▶ _MATERIAL FOR THIS TASK_:
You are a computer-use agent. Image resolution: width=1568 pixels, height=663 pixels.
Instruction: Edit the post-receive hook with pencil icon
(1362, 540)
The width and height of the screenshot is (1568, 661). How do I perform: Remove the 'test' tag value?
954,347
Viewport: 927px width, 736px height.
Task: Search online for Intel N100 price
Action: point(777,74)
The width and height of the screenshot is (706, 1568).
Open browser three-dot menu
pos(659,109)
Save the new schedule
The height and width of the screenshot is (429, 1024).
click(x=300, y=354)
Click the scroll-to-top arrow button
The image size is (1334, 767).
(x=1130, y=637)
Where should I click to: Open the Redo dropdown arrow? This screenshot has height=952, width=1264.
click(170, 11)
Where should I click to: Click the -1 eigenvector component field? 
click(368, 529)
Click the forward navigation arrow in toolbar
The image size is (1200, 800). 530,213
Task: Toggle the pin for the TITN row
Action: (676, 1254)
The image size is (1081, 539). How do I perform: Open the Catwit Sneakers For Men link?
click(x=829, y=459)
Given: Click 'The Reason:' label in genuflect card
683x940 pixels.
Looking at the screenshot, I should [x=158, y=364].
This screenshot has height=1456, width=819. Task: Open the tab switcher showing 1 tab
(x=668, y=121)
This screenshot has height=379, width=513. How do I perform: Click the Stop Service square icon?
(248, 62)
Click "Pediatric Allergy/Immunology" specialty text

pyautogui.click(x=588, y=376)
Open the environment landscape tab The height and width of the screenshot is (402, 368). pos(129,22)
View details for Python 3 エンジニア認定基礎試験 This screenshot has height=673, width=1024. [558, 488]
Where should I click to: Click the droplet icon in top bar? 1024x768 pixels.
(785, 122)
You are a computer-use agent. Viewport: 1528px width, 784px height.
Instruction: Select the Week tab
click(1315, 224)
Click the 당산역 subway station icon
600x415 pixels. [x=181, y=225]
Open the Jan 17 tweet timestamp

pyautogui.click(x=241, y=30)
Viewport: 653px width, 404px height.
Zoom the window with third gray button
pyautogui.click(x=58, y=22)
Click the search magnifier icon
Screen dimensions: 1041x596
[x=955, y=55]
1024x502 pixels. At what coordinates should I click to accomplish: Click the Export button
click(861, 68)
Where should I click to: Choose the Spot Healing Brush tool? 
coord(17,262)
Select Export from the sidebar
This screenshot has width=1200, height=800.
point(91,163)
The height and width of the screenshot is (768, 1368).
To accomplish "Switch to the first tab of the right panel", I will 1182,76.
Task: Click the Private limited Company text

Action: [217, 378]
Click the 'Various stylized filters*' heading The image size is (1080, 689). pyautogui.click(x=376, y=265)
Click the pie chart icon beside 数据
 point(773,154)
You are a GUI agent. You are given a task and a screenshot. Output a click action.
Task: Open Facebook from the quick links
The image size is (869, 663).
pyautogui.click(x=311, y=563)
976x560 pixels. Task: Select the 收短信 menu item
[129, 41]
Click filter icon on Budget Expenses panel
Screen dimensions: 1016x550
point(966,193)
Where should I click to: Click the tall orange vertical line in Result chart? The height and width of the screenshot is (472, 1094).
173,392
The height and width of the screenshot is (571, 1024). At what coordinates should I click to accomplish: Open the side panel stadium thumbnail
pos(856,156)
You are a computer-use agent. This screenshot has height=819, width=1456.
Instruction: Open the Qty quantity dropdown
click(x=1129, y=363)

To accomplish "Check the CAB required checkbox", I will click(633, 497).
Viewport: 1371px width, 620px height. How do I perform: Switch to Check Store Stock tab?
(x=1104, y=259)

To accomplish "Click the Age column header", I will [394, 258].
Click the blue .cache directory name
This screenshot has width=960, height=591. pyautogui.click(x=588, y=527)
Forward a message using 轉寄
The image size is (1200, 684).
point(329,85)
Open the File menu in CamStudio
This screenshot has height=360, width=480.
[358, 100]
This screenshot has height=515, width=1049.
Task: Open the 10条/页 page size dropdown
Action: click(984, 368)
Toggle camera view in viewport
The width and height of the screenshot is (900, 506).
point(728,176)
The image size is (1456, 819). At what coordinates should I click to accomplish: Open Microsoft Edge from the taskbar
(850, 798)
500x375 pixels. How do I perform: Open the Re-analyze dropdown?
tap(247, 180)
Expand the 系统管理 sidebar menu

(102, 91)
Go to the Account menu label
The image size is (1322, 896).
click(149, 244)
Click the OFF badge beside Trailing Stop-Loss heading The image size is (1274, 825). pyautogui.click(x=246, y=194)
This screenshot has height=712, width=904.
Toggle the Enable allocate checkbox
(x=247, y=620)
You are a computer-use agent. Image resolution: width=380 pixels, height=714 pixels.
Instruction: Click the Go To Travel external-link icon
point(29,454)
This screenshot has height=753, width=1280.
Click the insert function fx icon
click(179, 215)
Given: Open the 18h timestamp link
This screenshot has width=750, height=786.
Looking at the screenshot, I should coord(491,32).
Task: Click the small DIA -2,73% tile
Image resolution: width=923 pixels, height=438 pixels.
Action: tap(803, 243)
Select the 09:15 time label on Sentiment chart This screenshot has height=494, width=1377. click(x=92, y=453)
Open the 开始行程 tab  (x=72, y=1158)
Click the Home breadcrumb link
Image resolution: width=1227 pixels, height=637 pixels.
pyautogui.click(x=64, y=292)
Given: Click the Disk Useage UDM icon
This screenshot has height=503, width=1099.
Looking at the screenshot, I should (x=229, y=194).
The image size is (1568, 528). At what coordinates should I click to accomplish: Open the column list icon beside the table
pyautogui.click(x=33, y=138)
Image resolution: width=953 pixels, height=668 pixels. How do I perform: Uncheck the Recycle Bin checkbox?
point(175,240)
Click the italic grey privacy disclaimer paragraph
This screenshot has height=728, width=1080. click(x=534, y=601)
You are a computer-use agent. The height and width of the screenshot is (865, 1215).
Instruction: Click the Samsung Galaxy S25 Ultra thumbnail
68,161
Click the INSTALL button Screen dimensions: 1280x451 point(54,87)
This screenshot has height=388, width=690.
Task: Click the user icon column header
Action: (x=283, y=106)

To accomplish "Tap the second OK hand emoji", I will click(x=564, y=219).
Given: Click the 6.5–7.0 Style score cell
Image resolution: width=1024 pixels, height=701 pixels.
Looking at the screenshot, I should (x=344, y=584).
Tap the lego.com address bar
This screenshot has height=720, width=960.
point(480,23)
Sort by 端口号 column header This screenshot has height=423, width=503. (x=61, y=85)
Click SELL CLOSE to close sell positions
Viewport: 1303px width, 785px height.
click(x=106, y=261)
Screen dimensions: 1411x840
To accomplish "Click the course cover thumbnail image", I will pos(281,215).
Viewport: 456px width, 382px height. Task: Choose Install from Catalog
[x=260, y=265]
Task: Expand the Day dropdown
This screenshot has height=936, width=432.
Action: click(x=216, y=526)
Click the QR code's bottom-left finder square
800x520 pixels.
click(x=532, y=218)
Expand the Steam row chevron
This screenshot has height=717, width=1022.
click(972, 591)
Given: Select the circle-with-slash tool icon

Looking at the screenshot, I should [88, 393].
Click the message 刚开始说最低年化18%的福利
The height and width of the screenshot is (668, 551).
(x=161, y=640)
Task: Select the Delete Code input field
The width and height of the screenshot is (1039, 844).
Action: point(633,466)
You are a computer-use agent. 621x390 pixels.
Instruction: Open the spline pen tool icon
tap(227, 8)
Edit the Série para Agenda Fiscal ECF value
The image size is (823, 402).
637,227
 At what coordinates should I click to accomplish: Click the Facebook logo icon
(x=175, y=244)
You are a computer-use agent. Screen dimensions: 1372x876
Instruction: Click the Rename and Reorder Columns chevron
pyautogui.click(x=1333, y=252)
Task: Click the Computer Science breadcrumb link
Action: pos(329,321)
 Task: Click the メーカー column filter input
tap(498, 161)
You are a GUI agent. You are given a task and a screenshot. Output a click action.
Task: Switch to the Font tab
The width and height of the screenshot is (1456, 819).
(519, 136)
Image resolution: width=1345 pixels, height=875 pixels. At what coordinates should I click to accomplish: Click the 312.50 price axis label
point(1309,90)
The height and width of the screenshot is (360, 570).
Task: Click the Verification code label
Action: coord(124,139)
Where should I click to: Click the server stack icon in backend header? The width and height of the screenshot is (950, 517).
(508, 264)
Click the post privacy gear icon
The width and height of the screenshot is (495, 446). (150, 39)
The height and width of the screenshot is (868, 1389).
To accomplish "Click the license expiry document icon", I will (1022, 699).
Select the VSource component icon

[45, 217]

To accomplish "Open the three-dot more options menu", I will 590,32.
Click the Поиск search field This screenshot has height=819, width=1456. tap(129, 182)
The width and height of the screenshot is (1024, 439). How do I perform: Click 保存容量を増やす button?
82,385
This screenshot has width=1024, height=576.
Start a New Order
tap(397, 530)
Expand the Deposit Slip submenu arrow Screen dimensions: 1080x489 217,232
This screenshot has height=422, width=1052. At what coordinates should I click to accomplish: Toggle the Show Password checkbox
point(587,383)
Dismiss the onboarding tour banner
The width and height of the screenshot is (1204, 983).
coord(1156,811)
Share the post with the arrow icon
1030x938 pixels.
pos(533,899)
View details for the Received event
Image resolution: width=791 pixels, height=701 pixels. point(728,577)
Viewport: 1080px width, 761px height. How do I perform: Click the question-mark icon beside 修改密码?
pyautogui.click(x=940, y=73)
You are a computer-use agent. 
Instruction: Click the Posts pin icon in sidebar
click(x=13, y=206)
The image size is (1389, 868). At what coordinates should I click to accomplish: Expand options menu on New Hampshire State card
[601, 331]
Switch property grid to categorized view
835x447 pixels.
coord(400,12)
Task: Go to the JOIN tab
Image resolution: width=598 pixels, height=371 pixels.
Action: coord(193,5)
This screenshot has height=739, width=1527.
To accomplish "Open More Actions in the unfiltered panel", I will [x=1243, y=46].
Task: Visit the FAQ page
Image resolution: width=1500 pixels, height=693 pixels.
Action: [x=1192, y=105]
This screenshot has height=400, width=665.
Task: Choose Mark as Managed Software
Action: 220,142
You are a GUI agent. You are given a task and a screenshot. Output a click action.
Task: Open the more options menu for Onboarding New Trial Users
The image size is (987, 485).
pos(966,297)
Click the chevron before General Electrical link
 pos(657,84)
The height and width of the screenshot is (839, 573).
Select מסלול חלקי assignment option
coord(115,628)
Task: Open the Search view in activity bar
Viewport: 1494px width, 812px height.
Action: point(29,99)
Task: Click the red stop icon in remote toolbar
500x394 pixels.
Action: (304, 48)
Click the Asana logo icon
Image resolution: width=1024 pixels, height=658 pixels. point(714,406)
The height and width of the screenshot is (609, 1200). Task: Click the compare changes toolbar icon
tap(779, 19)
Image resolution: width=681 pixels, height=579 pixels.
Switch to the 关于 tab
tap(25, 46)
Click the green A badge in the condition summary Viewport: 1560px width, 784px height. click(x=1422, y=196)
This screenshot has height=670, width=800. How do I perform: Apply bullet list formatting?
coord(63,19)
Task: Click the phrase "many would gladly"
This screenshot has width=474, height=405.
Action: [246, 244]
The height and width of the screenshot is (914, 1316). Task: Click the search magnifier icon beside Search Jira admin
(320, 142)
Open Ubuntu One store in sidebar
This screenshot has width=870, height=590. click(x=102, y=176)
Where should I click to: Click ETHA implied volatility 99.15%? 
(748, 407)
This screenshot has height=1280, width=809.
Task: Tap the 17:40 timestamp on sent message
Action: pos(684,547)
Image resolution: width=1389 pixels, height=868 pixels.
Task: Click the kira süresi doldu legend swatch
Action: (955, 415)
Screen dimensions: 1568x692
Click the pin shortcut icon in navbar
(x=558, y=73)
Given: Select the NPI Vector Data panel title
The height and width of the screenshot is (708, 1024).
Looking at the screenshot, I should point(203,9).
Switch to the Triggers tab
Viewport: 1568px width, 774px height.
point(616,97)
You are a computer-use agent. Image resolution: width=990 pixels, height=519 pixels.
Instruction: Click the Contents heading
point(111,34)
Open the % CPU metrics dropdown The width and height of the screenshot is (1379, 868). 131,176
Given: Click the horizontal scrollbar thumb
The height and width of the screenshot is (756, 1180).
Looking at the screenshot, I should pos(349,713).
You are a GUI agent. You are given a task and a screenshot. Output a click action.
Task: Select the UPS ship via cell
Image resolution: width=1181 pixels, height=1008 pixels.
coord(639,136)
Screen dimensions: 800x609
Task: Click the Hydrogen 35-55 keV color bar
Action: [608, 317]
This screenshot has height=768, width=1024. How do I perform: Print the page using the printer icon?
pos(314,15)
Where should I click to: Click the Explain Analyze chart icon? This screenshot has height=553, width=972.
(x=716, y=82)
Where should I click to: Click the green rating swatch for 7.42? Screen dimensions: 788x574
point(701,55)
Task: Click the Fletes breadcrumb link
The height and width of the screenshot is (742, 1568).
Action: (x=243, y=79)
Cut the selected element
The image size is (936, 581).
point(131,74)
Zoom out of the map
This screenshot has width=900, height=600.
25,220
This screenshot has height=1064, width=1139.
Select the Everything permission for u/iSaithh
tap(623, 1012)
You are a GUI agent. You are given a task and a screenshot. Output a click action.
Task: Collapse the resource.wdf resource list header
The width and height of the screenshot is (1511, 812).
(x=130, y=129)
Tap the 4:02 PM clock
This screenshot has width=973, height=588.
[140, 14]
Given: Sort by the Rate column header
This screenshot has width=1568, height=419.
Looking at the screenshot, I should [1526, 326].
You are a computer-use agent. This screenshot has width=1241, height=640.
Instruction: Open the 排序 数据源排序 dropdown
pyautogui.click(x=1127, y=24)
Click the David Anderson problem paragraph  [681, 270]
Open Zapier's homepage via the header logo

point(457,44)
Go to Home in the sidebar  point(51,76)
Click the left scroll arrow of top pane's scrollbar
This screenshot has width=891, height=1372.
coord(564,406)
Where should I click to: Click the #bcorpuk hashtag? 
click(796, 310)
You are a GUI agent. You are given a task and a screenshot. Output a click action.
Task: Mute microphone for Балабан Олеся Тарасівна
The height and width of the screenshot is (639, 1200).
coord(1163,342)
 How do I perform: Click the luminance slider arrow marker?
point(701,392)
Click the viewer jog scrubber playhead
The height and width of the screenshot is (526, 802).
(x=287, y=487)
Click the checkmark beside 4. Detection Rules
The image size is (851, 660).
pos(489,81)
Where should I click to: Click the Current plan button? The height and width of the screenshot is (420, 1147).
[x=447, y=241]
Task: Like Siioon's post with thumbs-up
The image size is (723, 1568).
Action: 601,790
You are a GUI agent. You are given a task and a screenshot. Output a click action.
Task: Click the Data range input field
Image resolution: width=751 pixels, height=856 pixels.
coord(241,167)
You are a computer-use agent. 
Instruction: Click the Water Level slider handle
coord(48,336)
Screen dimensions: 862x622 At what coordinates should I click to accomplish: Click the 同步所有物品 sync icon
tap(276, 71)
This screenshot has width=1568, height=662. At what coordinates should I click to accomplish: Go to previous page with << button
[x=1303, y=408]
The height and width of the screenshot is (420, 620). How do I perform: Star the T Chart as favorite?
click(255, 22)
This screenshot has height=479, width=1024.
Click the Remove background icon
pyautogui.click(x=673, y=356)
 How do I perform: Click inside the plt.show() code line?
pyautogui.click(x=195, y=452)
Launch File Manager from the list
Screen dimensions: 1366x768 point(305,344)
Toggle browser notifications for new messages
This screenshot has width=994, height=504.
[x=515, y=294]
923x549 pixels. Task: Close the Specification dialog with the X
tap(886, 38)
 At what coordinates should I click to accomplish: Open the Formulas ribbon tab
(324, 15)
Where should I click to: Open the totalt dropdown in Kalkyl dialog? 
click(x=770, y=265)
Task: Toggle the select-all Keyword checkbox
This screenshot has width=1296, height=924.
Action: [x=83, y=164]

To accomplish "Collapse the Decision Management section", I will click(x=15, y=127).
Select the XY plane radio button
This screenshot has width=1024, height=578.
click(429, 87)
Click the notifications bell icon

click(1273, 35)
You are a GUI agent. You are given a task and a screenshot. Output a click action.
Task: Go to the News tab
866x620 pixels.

▶ _THE TASK_: Number of lines holding "scrollbar" in the listing above: work it out and give that number alone.

▶ _RESPONSE TO THIS EXERCISE_: 2